Beware of white hillbillies with no teeth. Usally a sign of meth problems. Mexicans have always been my best bet to hitch. Good luck, and keep your feet dry.


----------



## Desert (Jan 5, 2013)

Im going to cleveland to visit a friend. Im in cincinnati right now and the cops told me to stop hitch hiking or they'll arrest me. Any suggestions?


----------



## daveycrockett (Jan 5, 2013)

fuck em. jus tkeep walking till they cant see you anymore and put your thumb out, where are you a ramp? or stretch of road? go to a rest stop or a gas station and ask people are you heading my way? cant turn around now cuz youd have to hitch back just keep going most they could hold you for is overnight then drop you off out of their jurisdiction . youll be fine just keep going and try to figure out a better way to get down that stretch ...fast


----------



## daveycrockett (Jan 5, 2013)

youre already in that state, no cheap public bus around to take you to the outskirts? like a local bus,,cincinatti?? http://www.go-metro.com/uploads/pdfs/Greater Ciny Map.PDF you have afuckinphone , you should get there today,,saturday,,looks to me like you would take a blue line out that way...http://www.cincinnati-transit.net/commuterrail.html


----------



## daveycrockett (Jan 5, 2013)

http://www.newsnet5.com/dpp/news/lo...and-to-cincinnati-for-combat-wounded-veterans


----------



## Deleted member 20 (Jan 5, 2013)

Start walking. Find a library & get warm, browse craigslist rideshares for possibles rides. If the cop didnt take your ID & log it in the system as most State police will do after his verbal warning than you are most likely good to go. Cops dont work 24 hour shifts & even after having my name taken while hitching on the interstate before I still didnt get arrested when hassled on the ramp the same day by other staties. Most times all cops just want you to be someone elses problem like another city,town or county. Lifes a crap shoot. Sometimes they will even give you rides to the limit of their jurisdiction (be prepared to show id & have your name ran because they will! if you get in their car; they will say its for safety).
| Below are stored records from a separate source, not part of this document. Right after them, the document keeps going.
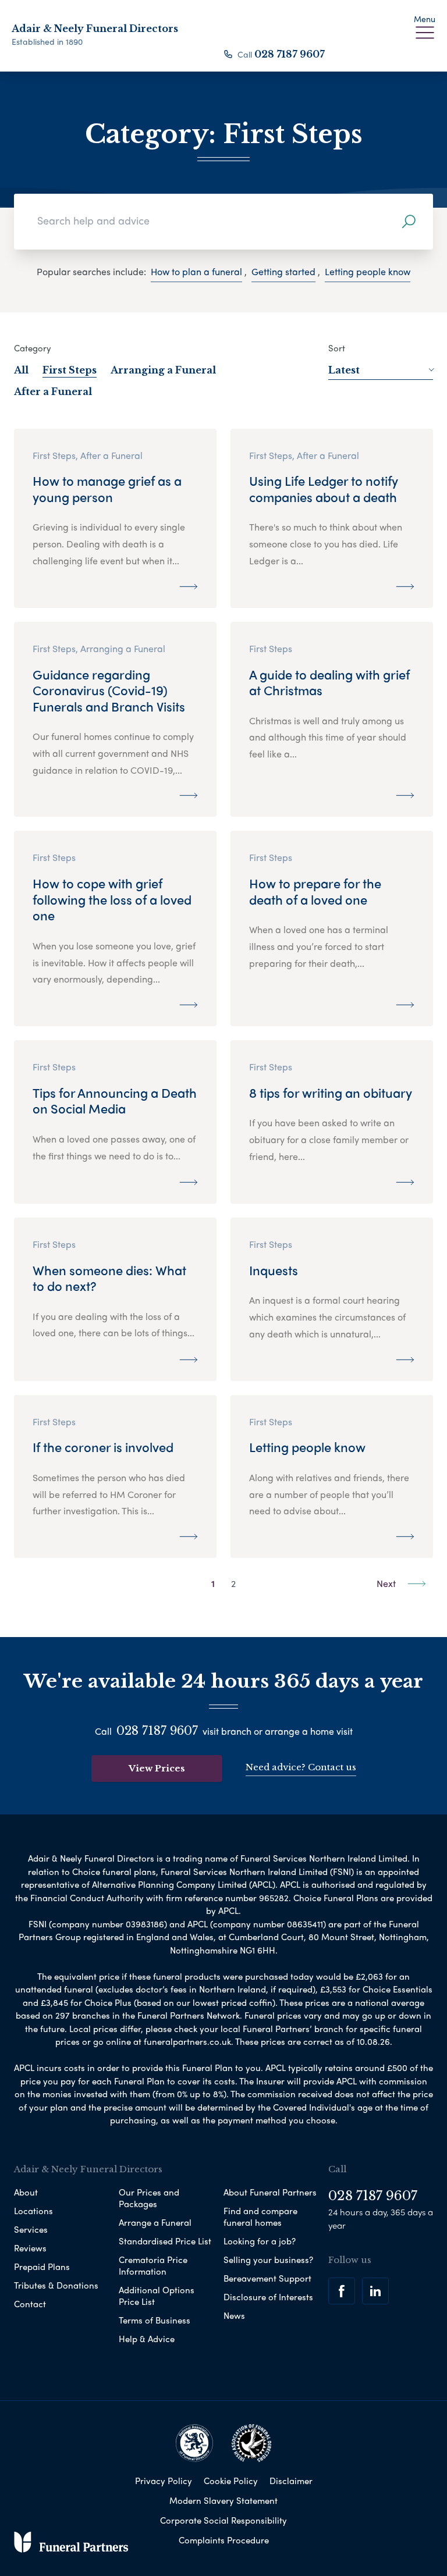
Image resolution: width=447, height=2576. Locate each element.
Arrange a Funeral (155, 2222)
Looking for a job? (260, 2241)
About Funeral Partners (270, 2192)
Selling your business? (268, 2259)
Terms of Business (154, 2320)
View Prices (157, 1768)
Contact (30, 2303)
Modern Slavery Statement (223, 2500)
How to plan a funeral (196, 271)
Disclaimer (291, 2480)
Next (387, 1583)
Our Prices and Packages (149, 2198)
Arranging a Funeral (163, 370)
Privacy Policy (163, 2480)
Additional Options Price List (156, 2295)
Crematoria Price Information (153, 2265)
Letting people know (367, 271)
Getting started (283, 271)
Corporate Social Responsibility (223, 2520)
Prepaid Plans (42, 2266)
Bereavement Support (267, 2278)
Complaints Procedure (224, 2540)
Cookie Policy (231, 2480)
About (26, 2192)
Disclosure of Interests (268, 2296)
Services (31, 2229)
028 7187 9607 (289, 54)
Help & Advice (147, 2338)
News (234, 2315)
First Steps (69, 370)
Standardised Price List (165, 2241)
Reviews (30, 2247)
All (21, 370)
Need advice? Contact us (301, 1767)
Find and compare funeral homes (260, 2216)
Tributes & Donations (56, 2285)
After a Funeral (53, 391)
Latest (344, 370)
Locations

Sometimes they will arrest you, but im sure jails are gettin full up of cold mofos tryin to get warm. No offense to you kid but this stuff happens all the time, thats why young kids should read & research this shit thats already written about. You look so young & how do I say this white & ya know like inexperienced that they may be able to scare you into goin home to yo mommy. Keep your head up, take stock of your situation, regroup, improvise adapt & overcome.hobo-smile


----------



## Desert (Jan 6, 2013)

Thanks everyone. I found a way out of town though so im all set.


----------